*** SUPPLIED MATERIAL ***

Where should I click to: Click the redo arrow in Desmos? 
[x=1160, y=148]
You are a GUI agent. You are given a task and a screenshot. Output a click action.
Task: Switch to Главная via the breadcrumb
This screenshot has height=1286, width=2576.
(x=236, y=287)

*** End of SUPPLIED MATERIAL ***

* ASSIGNMENT *
Your job is to write out the data exactly as it stands.

* EXERCISE SOLUTION *
Where should I click to: Click the redo arrow in Desmos? 
[x=1160, y=148]
You are a GUI agent. You are given a task and a screenshot. Output a click action.
Task: Switch to Главная via the breadcrumb
This screenshot has height=1286, width=2576.
(x=236, y=287)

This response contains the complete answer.